When the leaders of Babylon sought to alter Daniel’s worldview, they knew they needed to begin with his identity. So, they removed from him any reference to the God of Israel. Thus, he was no longer to be called Daniel—“God is My Judge”—but Belteshazzar—“Bel Protect Him.” Every aspect of Daniel’s education and identity, in fact, was designed to remind him that he needed to operate from a Babylonian worldview. But, while Daniel could do nothing about his outward circumstances or the name forced upon him, in the integrity of his heart he knew that he served only one King and held to one worldview. And Daniel would find many opportunities to demonstrate his allegiance to a kingdom agenda that didn’t come from Nebuchadnezzar.

1:8 It didn’t take long before Daniel had his first opportunity to follow God in the midst of a pagan culture. He determined that he would not defile himself with the king’s food. This decision was made to avoid violating the law of Moses regarding the foods the Jews were not to eat. The law explicitly taught, for instance, that they could not eat foods offered to idols (see Exod 34:15). Though he was serving a pagan king, Daniel resolved not to disobey God.
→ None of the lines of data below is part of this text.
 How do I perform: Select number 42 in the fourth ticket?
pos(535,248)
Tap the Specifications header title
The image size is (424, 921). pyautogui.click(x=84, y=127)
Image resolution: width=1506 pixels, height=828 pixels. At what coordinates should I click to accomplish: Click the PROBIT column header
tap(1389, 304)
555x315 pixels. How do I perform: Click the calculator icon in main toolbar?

1:9-13 There were risks to Daniel’s desire not to defile himself. The chief eunuch (named Ashpenaz, 1:3) worried that it would cost him his life if Daniel and his friends didn’t eat the assigned food and became unhealthy. Daniel, therefore, appealed to the guard who was responsible for him and proposed a test (1:11-12). Daniel asked that he and his friends be given a diet of vegetables and water and that their health be observed (1:12-13). Note that God did not show up for Daniel until after he made this decision to obey.
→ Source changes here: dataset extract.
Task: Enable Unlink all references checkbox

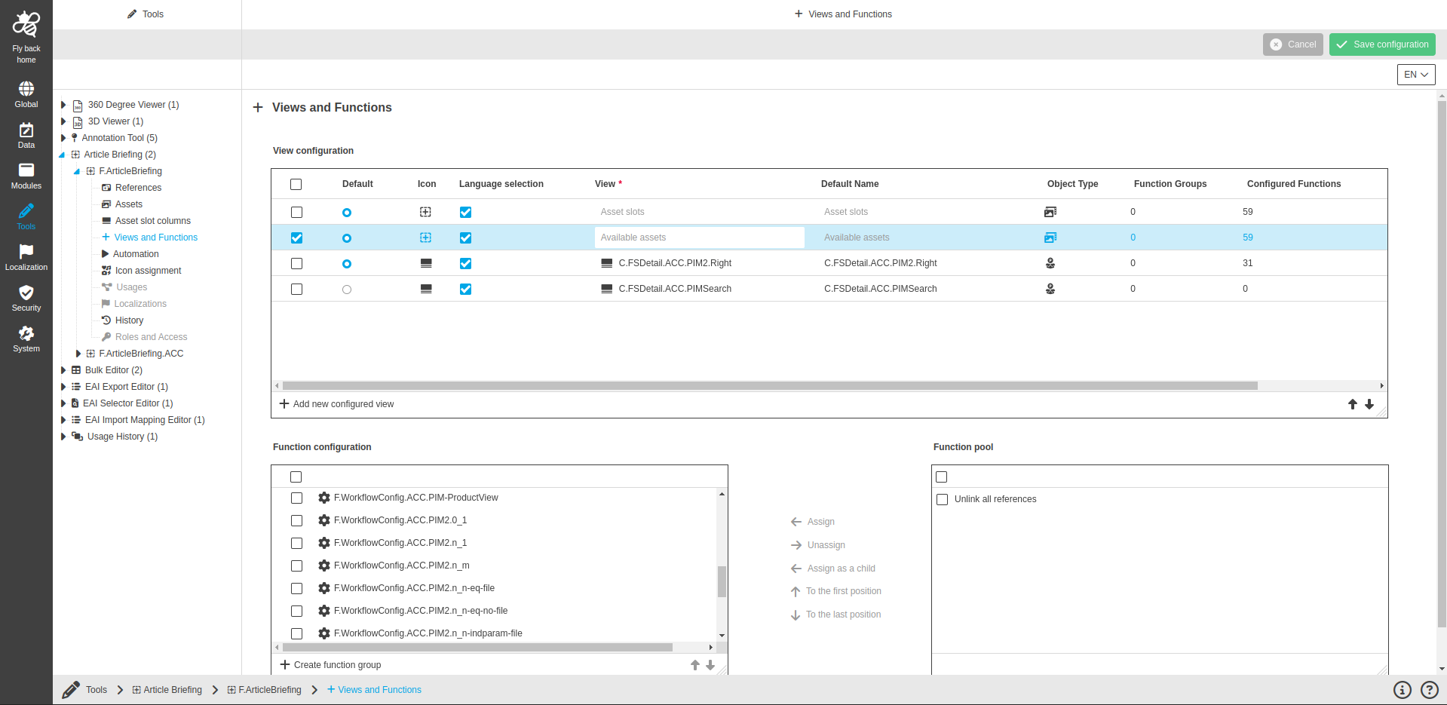Action: pyautogui.click(x=942, y=499)
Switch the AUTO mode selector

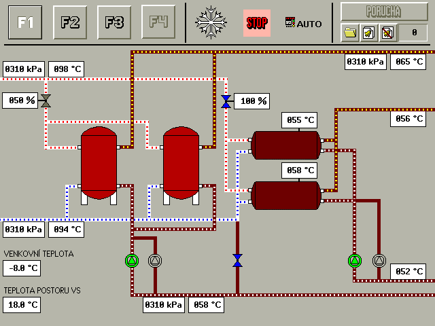pos(304,23)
1:14-16 God granted Daniel favor with the guard, who agreed to the conditions for a period of ten days (1:14). When the test was over, Daniel and his friends were not merely healthy, they were healthier than all the young men who were eating the king’s food (1:15)! Round one went to Daniel and his friends (1:16). God had honored their faithfulness to him. This is the first of many occasions in the book of Daniel when he was blessed and rewarded for being true to God in a pagan society.

There was a lesson here for Daniel’s earliest readers. Israel had disobeyed God and suffered for it in exile, but God stood ready to bless his people when they obeyed and trusted him. There’s a lesson here for Christians, too. We live in a fallen world, and we’re called to be good citizens in it. Often, though, being good citizens requires rejecting the world’s way of doing things and honoring God instead. What we need today are godly people who will offer society divine alternatives. Daniel did more than just refuse the king’s food. He offered the chief eunuch another option in the matter—God’s kingdom alternative.

1:17-21 God gave these four men knowledge and understanding in every kind of literature and wisdom (1:17). Though these Jewish men were the ones in exile, God would show himself to be superior through them. When the Babylonian king interviewed them . . . no one was found equal to Daniel, Hananiah, Mishael, and Azariah. They were the cream of the crop, the best of the best. They attended the king, and he consulted them in matters of wisdom and understanding. As a result, Nebuchadnezzar didn’t merely find their counsel helpful, he found them ten times better than anyone else in his kingdom (1:19-20). In terms of ability, they stood head and shoulders above all of the so-called wise men of Babylon. That’s because, even though they were living in an earthly kingdom, their allegiance was to a heavenly King.